PDC 2008, Day #4, Session #1, 1 hr 30 mins
Gianpaolo Carraro
As the last day of PDC starts, I’m down to four sessions to go. I’ll continue doing a quick blog post on each session, where I share my notes, as well as some miscellaneous thoughts.
The Idea of a Symposium
Gianpaolo started out by explaining that they were finishing PDC by doing a pair of symposiums, each a series of three different sessions. One symposium focused on parallel computing and the other on cloud-based services. This particular session was the first in the set of three that addressed cloud services.
The idea of a symposium, explained Gianpaolo, is to take all of the various individual technologies and try to sort of fit the puzzle pieces together, providing a basic context.
The goal was also present some of the experience that Microsoft has gained in early usage of the Azure platform over the past 6-12 months. He said that he himself has spent the last 6-12 months using the new Services, so he had some thoughts to share.
This first session in the symposium focused on taking existing business applications and expanding them to “the cloud”. When should an ISV do this? Why? How?
Build vs. Buy and On-Premises vs. Cloud
Gianpaolo presented a nice matrix showing the two basic independent decisions that you face when looking for software to fulfill a need.
- Build vs. Buy – Can I buy a packaged off-the-shelf product that does what I need? Or are my needs specialized enough that I need to build my own stuff?
- On-Premises vs. Cloud – Should I run this software on my own servers? Or host everything up in “the cloud”?
There are, of course, tradeoffs on both sides of each decision. These have been discussed ad infinitum elsewhere, but the basic tradeoffs are:
- Build vs. Buy – Features vs. Cost
- On-Premises vs. Cloud – Control vs. Economy of Scale
Here’s the graph that Gianpaolo presented, showing six different classes of software, based on how you answer these questions. Note that on the On-Premises vs. Cloud scale, there is a middle column that represents taking applications that you essentially control and moving them to co-located servers.
This is a nice way to look at things. It shows that, for each individual software function, it can live anywhere on this graph. In fact, Gianpaolo’s main point is that you can deploy different pieces of your solution at different spots on the graph.
So the idea is that while you might start off on-premises, you can push your solution out to either a co-located hosting server or to the cloud in general. This is true of both packaged apps as well as custom-developed software.
Challenges
The main challenge in moving things out of the enterprise is dealing with the various issues that show up now when your data needs to cross the corporate/internet boundary.

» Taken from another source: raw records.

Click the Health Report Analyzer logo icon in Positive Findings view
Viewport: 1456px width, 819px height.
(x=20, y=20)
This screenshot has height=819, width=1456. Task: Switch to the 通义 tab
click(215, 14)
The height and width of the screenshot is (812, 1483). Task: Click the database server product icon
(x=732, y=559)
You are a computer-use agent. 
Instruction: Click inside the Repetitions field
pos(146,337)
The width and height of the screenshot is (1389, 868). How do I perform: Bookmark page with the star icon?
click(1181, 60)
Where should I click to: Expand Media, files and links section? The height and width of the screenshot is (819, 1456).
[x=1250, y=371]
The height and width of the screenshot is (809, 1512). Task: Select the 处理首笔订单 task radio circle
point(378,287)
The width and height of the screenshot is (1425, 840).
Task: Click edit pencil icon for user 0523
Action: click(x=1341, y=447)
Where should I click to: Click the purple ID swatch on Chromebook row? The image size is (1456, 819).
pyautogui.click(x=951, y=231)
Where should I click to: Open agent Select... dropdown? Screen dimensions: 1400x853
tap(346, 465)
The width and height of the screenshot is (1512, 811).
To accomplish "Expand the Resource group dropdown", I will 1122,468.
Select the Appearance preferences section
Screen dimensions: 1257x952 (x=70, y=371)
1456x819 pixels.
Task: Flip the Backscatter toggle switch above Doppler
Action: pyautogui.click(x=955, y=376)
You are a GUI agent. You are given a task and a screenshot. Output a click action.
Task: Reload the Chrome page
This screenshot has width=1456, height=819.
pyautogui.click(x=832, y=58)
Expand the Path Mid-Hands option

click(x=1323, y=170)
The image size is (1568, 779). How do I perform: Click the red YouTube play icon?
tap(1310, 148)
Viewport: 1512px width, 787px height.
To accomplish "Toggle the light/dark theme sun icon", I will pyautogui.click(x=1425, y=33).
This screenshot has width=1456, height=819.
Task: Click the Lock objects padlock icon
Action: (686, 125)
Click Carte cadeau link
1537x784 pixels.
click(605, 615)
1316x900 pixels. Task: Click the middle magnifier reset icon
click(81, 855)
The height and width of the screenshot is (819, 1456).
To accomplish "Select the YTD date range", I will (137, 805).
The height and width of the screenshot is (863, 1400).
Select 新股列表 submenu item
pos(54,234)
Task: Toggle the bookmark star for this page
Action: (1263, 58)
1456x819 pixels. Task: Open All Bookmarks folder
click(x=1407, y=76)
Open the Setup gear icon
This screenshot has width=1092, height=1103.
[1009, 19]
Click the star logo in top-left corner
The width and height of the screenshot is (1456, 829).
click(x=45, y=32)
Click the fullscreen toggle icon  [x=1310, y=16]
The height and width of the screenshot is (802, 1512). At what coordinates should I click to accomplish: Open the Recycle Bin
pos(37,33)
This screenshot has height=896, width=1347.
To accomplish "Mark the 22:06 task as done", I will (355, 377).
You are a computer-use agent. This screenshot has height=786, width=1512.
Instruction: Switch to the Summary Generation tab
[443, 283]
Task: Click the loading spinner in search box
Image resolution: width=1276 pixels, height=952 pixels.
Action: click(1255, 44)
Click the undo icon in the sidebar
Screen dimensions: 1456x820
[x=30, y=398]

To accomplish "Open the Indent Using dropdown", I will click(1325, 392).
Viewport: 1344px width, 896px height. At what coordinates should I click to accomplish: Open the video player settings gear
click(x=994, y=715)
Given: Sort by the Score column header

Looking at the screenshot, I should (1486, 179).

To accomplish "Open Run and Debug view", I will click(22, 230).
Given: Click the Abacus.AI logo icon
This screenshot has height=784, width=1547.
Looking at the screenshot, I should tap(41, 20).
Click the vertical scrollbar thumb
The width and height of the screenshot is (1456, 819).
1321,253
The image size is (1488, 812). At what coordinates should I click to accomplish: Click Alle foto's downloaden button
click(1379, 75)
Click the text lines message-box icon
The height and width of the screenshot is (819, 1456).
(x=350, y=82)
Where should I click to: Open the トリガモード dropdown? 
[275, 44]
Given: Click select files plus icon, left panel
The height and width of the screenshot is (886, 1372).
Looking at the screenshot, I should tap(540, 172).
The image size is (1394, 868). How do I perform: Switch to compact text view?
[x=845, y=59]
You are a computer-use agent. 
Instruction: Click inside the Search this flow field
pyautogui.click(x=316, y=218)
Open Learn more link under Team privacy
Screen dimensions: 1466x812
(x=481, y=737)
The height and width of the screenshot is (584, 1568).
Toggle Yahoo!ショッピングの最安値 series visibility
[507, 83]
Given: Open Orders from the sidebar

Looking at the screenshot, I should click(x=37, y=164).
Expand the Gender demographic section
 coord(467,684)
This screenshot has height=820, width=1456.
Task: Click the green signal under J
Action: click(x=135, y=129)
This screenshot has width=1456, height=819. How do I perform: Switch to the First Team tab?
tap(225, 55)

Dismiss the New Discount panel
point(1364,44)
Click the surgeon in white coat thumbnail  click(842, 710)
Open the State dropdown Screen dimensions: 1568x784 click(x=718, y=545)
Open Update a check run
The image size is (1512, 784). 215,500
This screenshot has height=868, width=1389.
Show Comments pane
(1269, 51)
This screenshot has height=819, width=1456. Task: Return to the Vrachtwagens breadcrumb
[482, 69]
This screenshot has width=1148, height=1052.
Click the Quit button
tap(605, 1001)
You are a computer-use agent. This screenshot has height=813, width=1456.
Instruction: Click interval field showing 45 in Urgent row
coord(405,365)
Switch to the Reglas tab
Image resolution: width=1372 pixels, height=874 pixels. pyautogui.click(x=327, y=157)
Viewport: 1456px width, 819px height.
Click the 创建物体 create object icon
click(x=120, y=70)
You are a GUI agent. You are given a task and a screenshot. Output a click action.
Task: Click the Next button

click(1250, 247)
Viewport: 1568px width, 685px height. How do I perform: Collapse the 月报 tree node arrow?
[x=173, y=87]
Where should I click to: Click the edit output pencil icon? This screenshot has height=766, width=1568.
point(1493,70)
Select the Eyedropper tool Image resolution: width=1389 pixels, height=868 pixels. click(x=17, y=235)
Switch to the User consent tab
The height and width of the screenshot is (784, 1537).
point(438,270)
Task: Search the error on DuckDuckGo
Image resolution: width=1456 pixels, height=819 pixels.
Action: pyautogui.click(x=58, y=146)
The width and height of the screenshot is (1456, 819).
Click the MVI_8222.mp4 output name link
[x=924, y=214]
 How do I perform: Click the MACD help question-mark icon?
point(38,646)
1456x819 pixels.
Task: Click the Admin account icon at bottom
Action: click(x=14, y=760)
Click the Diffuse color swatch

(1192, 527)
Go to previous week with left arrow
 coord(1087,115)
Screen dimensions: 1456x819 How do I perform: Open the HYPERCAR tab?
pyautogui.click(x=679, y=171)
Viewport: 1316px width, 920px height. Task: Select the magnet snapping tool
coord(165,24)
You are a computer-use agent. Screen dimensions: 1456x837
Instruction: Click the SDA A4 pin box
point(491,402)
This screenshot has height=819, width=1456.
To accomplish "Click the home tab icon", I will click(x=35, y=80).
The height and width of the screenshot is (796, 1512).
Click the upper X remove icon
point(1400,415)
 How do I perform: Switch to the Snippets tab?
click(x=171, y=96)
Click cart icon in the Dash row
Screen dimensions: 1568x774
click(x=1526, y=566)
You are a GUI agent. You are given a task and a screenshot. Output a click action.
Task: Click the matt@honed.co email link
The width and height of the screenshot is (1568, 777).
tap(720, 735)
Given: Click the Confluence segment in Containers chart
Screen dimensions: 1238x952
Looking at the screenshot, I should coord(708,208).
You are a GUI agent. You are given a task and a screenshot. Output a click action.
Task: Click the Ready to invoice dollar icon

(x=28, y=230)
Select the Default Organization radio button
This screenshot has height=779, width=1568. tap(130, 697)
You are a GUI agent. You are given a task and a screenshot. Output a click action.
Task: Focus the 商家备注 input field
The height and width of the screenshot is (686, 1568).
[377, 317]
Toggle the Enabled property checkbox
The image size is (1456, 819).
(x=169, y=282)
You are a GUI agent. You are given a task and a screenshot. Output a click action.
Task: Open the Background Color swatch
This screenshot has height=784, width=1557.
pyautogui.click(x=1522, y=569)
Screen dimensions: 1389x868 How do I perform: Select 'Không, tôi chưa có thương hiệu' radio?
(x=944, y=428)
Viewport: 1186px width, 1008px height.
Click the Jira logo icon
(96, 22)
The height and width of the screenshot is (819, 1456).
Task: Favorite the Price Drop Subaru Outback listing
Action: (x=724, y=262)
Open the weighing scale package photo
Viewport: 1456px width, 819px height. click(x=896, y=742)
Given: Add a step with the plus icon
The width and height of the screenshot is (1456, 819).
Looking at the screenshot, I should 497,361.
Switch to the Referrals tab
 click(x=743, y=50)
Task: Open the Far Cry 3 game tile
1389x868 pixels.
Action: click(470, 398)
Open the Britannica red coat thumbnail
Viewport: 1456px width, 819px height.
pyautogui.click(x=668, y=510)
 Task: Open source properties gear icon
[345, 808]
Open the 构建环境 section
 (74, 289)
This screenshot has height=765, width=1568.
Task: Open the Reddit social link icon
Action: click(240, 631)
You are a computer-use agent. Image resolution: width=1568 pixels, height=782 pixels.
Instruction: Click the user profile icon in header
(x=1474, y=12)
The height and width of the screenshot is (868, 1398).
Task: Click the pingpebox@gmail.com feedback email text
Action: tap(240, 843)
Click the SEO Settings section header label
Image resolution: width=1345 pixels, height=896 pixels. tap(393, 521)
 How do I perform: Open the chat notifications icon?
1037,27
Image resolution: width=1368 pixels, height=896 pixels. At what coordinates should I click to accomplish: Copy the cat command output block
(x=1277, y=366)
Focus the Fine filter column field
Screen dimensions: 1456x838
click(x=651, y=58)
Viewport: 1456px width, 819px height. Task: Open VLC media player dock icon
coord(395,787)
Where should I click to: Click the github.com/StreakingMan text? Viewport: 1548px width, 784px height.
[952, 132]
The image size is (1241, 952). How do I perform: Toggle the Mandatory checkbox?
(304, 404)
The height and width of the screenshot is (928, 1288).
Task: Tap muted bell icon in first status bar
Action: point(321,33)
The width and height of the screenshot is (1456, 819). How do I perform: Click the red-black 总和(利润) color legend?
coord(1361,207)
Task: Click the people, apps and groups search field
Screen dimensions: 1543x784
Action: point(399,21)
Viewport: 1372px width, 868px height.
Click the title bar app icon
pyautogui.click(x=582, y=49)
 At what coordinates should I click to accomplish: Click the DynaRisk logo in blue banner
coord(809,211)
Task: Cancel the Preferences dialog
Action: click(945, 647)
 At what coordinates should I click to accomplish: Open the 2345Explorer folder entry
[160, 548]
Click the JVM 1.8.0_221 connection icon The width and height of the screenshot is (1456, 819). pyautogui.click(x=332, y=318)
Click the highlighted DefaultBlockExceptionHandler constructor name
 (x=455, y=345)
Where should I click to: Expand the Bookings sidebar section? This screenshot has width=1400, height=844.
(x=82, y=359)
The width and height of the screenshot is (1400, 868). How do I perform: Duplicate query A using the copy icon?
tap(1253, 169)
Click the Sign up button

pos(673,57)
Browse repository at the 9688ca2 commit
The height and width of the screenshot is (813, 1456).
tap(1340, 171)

There are several separate types of challenges that show up:
- Identify challenges – as you move across various boundaries, how does the software know who you are and what you’re allowed to access?
- Monitoring and Management challenges – how do you know if your application is healthy, if it’s running out in the cloud?
- Application Integration challenge – how do various applications communicate with each other, across the various boundaries?
Solutions to the Identity Problem
Gianpaolo proposed the following possible solutions to this problem of identity moving across the different boundaries:
- Federated ID
- Claim-based access control
- Geneva identity system, or Cardspace
The basic idea was that Microsoft has various assets that can help with this problem.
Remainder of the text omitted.